Collected data entries
::::::

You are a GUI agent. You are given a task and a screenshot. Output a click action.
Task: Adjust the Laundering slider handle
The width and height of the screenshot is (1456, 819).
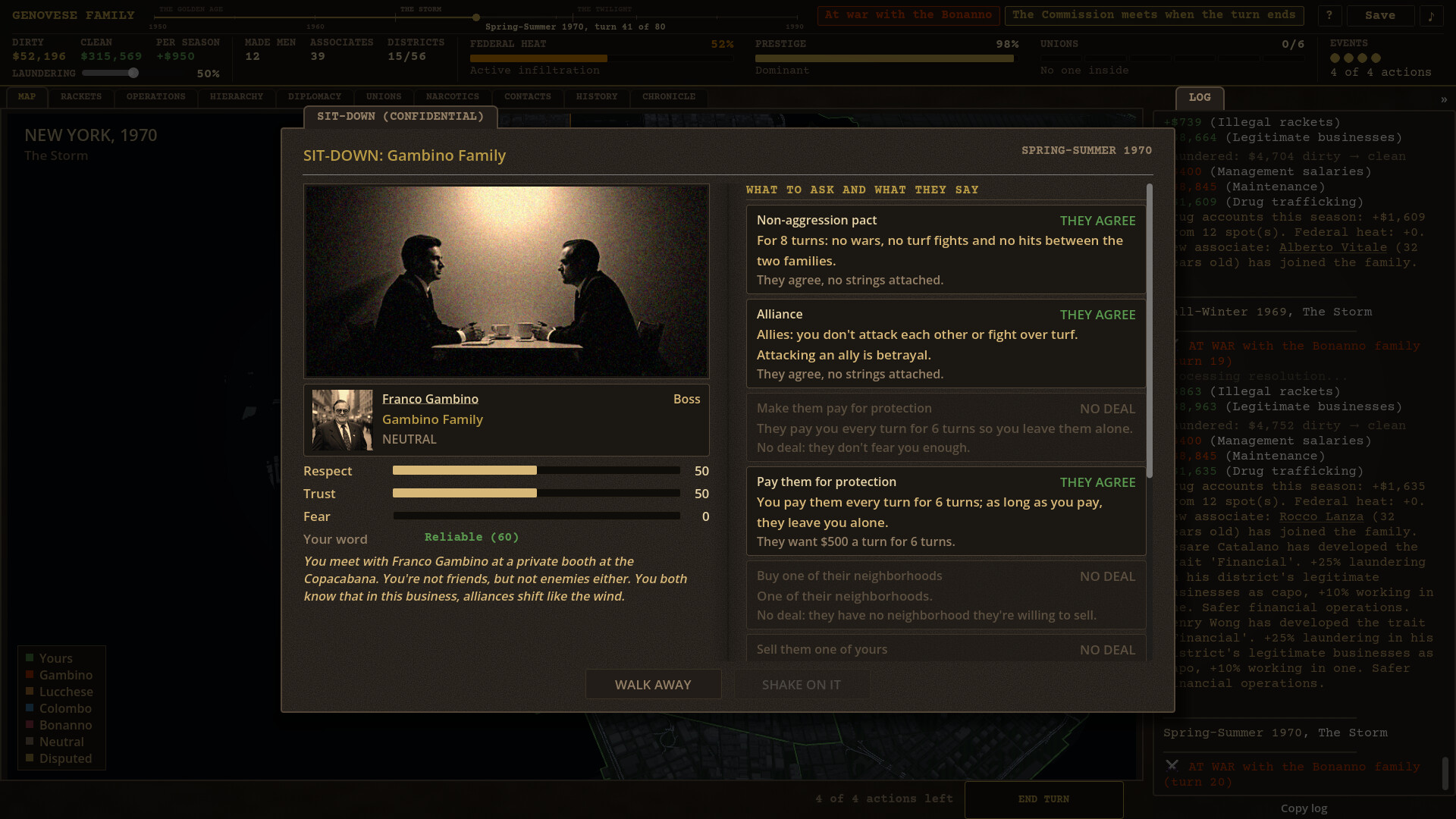133,73
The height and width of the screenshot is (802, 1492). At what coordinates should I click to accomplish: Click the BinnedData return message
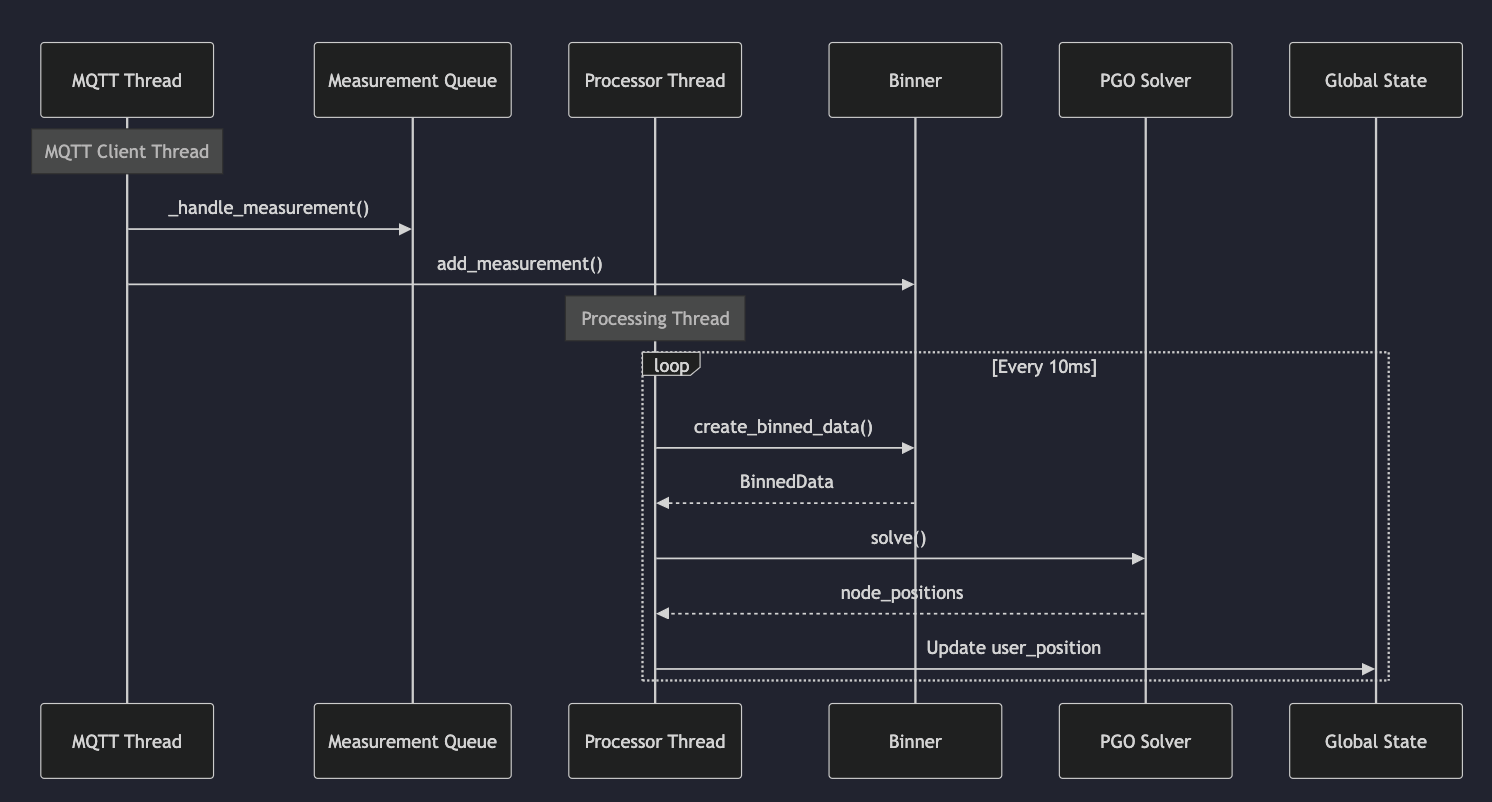(x=785, y=481)
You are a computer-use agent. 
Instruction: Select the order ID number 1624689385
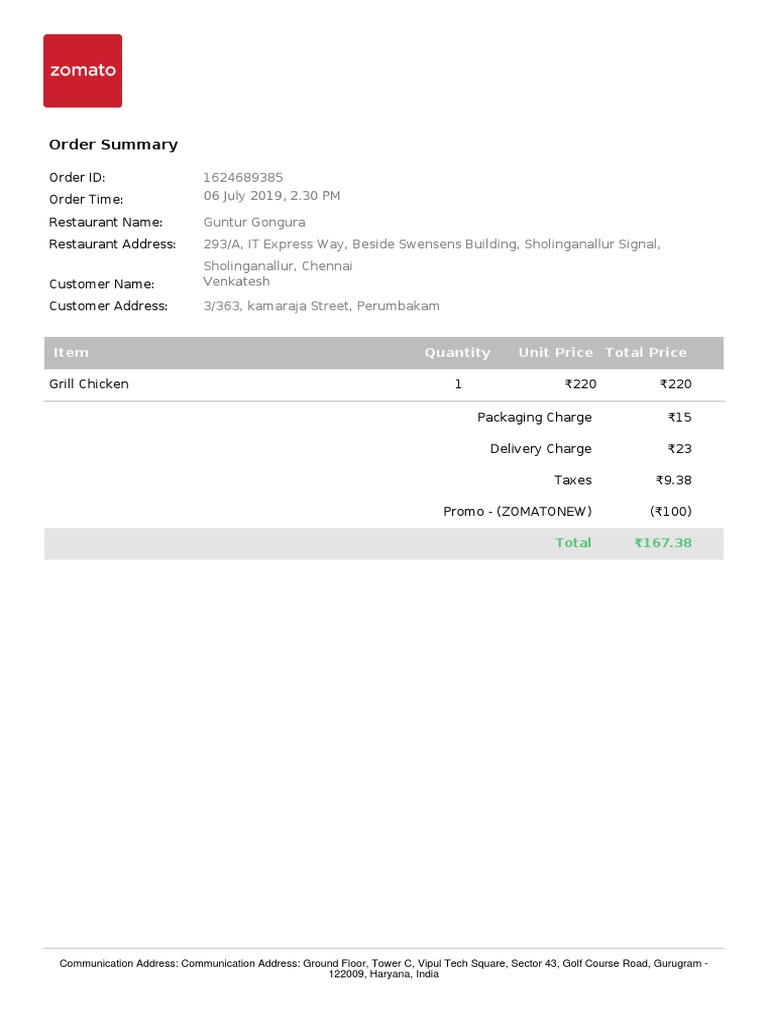pos(243,178)
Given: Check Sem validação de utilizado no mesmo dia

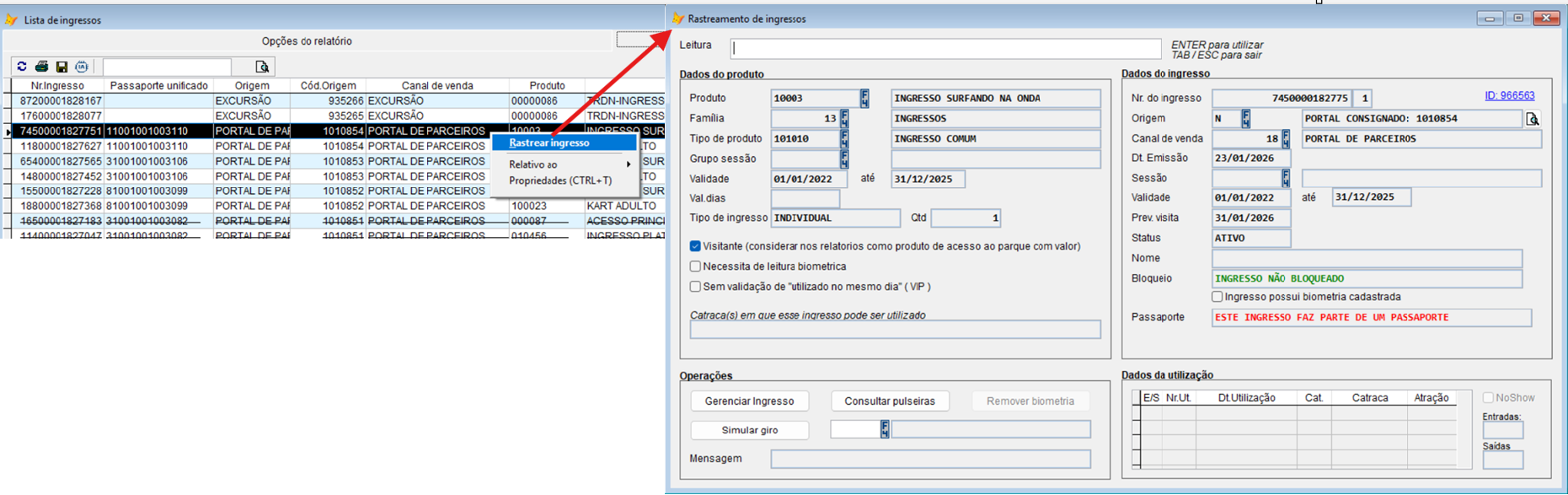Looking at the screenshot, I should click(x=695, y=287).
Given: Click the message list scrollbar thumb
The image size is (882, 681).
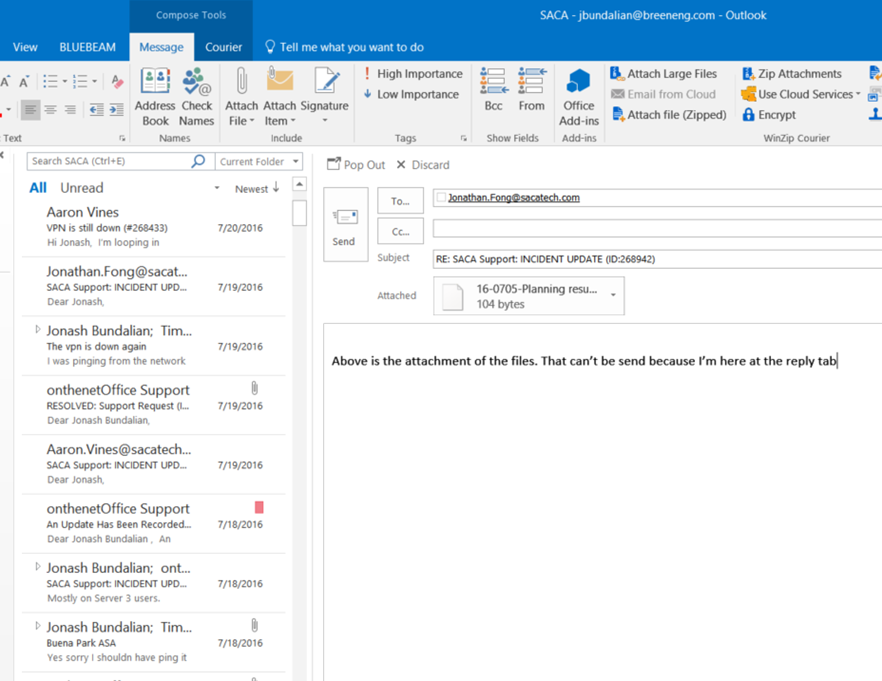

::::::

-- EXERCISE BRIEF --
Repeat each line word for word, from the one with "You are a computer-use agent." down to the last line of the data, and keep the pictures out of it.

-- TASK SOLUTION --
You are a computer-use agent. 
Instruction: Select the order ID number 1624689385
pos(243,178)
Given: Check Sem validação de utilizado no mesmo dia

Looking at the screenshot, I should click(x=695, y=287).
Given: Click the message list scrollbar thumb
The image size is (882, 681).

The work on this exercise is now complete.